Pompeo's departure could leave a natural space for Coats to "reestablish the intelligence chain of command," said Vince Houghton, intelligence historian for the Spy Museum, in an interview with CNN. "It's all about the relationship between the principal and the briefer."
The late morning daily briefings, lively, ping pong-style shouting matches where Trump plays attendees off each other, bouncing from topic to topic, have become a regular feature in the Oval Office despite early fears that Trump would reject the professional, fact-based reports from the intelligence community. Trump likes the particularly exciting details of intelligence, two sources familiar with the matter told CNN, but his interests are wide-ranging, and he asks a lot of tough questions.
Throughout Trump's first year or so in office, the success of the lively gatherings, those sources say, had a lot to do with Pompeo and the friendly relationship he has with the President. Now that he's Secretary of State, he will get his own briefing book full of its own diplomatic nuggets, and he likely won't be available to go to the White House quite as often -- though Trump can invite whomever he wants.
"Few people expected when this administration started that more than a year in, he'd still be getting regular intelligence briefings," said David Priess, a former intelligence briefer and author of The President's Book of Secrets. "Yet here we are ... One of the few steady aspects of this administration is the President's Daily Brief."
"Now, how much of that is Pompeo? We don't know. Removing him raises that legitimate question," he told CNN.
Haspel is already familiar with the way the briefings work, and intelligence experts interviewed by CNN argue that if confirmed, she isn't likely to change much about the way they're structured, or the process President Trump prefers.
"The product isn't going to change," Houghton told CNN. Multiple other former CIA officials who have briefed the President before agreed.
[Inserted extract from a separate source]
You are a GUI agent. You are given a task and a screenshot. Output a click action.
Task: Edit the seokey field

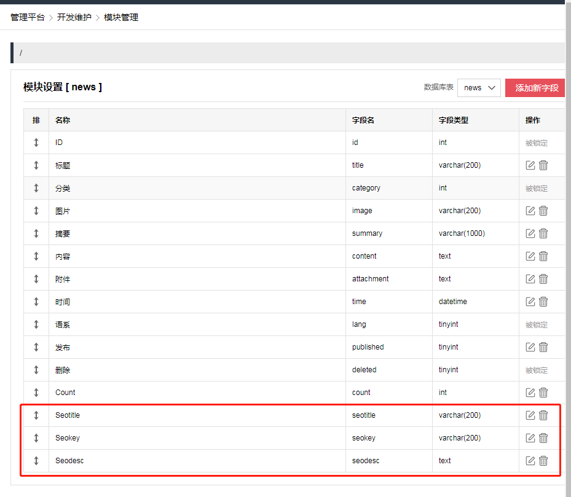(530, 438)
However, Haspel certainly has a different personality than Mike Pompeo, and might bring a different energy when she is asked to contribute or respond to questions.
"She clearly will come from a more operational place than Pompeo," said Larry Pfeiffer, former chief of staff to CIA and NSA Director Mike Hayden.
"Gina is a little more of a reserved individual. She isn't a shrinking violet ... but she's more predisposed to doing everything she can to offer intelligence without adding any political commentary" unless there's some chance a specific policy decision could hurt an ongoing CIA operation, he continued.
Priess thought Haspel's operational experiences might actually be a benefit, because she can provide strong, visceral examples of experiences she's had when discussing foreign cities with Trump.
"She has the background in operations to put things into context," he said. "Like, 'when I was on the streets of this capital, this is what I saw.' ... That's something Pompeo couldn't say. I have a feeling Trump would like the first-person anecdotes."
A former senior intelligence official on the receiving end of Haspel's briefings in the past said her sessions "will be no bulls---, no politics."
"She used to brief us daily on the overnight [operation] developments when she was acting director of the [National Clandestine Service]. She will stick to the facts and she will know what is needed to be briefed and what isn't," the same official said.
It's unclear whether Haspel will continue to be front and center in the briefing room if she is confirmed or if she might delegate some of those duties and spend more time at Langley.
"It will also depend on who becomes her deputy," one former CIA briefer told CNN. "Maybe she will want to spend more time in the building and less time servicing POTUS. Maybe she and her deputy would rotate responsibilities."